Entries shown START

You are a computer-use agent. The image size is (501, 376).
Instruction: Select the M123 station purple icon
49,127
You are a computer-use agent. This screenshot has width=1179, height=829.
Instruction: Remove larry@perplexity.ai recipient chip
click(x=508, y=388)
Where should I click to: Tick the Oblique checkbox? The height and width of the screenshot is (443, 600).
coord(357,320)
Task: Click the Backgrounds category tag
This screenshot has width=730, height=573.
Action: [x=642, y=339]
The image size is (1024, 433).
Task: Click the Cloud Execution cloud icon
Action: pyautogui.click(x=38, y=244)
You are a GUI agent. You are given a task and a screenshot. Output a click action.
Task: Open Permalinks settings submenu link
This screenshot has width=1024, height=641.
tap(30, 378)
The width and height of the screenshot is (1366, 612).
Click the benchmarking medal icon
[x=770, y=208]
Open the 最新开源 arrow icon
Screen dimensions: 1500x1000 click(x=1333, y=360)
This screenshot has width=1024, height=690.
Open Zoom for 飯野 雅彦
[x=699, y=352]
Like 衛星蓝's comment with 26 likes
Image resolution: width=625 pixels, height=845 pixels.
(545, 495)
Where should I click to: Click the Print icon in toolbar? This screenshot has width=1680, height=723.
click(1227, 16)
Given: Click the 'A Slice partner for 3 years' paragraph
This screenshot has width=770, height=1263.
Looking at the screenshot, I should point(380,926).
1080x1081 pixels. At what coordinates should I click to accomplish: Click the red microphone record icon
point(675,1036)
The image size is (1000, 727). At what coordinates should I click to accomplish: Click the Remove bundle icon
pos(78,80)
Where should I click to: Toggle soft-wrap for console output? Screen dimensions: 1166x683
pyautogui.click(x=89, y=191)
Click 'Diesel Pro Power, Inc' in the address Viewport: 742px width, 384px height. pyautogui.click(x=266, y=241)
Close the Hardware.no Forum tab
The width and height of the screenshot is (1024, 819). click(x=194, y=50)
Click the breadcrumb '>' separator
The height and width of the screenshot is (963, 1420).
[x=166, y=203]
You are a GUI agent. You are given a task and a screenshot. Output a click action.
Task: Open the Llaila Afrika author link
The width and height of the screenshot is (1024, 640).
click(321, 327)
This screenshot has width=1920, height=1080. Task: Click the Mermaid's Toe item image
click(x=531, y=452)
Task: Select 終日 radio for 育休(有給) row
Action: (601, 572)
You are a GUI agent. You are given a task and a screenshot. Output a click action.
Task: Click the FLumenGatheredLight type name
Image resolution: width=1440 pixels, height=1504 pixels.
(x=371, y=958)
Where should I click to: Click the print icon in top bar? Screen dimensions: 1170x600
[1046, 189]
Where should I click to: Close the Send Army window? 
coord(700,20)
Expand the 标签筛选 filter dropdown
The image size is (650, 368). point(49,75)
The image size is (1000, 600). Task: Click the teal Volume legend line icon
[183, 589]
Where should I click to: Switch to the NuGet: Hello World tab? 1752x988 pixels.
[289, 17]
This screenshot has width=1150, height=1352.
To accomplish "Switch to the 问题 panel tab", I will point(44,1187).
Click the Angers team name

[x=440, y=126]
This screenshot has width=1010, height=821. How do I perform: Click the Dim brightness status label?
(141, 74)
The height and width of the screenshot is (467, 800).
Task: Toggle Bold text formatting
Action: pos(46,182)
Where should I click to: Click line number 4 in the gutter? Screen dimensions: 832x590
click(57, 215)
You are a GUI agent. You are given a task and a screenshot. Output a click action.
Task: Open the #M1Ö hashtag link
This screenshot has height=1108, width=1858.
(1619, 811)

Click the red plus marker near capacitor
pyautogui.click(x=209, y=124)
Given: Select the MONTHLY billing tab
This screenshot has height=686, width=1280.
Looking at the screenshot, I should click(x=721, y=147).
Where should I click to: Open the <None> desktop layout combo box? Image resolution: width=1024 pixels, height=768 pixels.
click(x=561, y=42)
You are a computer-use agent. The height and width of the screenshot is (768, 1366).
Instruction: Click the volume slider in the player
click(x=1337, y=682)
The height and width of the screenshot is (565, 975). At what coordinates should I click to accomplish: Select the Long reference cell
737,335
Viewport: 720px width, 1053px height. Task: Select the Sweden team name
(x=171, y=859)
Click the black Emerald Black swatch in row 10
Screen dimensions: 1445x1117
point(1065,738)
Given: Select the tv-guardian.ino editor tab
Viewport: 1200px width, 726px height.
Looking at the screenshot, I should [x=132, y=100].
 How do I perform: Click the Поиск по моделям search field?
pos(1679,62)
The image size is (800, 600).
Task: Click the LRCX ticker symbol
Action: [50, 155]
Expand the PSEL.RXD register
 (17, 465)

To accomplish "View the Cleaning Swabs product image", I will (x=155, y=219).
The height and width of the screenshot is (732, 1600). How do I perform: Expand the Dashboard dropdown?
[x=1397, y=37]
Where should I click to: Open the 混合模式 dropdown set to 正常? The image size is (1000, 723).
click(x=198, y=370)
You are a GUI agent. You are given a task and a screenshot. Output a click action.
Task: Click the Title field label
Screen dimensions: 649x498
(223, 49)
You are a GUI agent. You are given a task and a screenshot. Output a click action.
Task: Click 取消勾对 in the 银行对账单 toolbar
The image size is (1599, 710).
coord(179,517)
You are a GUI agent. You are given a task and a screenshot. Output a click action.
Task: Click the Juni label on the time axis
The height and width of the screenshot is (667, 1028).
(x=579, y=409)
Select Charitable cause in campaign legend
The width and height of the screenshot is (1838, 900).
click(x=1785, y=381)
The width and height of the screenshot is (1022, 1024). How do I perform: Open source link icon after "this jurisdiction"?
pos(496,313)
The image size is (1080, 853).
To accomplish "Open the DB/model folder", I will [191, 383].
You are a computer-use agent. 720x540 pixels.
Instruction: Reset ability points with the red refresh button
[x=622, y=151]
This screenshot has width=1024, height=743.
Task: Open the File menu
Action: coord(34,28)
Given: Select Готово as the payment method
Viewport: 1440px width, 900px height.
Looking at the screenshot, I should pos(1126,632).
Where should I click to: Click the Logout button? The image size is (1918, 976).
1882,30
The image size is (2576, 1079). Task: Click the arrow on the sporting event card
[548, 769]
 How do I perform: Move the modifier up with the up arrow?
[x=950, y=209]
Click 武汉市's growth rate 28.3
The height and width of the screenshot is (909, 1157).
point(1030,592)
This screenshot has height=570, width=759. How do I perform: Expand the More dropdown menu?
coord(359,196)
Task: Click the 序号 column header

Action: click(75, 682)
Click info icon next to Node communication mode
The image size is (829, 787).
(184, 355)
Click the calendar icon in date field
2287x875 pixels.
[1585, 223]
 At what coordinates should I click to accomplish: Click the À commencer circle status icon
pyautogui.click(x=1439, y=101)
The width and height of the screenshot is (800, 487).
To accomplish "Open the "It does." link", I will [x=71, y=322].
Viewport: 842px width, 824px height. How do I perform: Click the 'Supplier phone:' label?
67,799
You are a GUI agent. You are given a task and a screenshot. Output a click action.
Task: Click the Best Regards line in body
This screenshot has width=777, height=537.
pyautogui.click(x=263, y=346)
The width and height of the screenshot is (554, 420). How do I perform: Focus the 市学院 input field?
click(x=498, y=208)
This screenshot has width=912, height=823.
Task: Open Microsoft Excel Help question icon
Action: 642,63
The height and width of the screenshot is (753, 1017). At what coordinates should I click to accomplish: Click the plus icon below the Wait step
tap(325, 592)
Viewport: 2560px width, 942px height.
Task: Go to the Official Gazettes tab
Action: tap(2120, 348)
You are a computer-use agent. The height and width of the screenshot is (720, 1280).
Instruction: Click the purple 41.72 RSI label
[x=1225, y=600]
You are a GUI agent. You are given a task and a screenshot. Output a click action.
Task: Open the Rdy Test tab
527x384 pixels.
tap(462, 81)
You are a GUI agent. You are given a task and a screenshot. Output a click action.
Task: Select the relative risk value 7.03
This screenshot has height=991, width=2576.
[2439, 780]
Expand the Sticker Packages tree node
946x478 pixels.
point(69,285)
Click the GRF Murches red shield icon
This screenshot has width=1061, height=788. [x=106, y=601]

Entries shown END

__Aim of the exercise__
Find all lines holding the word "computer" in the records above and copy them.

__Reply to the task__
You are a computer-use agent. The image size is (501, 376).
You are a computer-use agent. This screenshot has width=1179, height=829.
You are a computer-use agent. The height and width of the screenshot is (768, 1366).
You are a computer-use agent. 720x540 pixels.
You are a computer-use agent. The height and width of the screenshot is (720, 1280).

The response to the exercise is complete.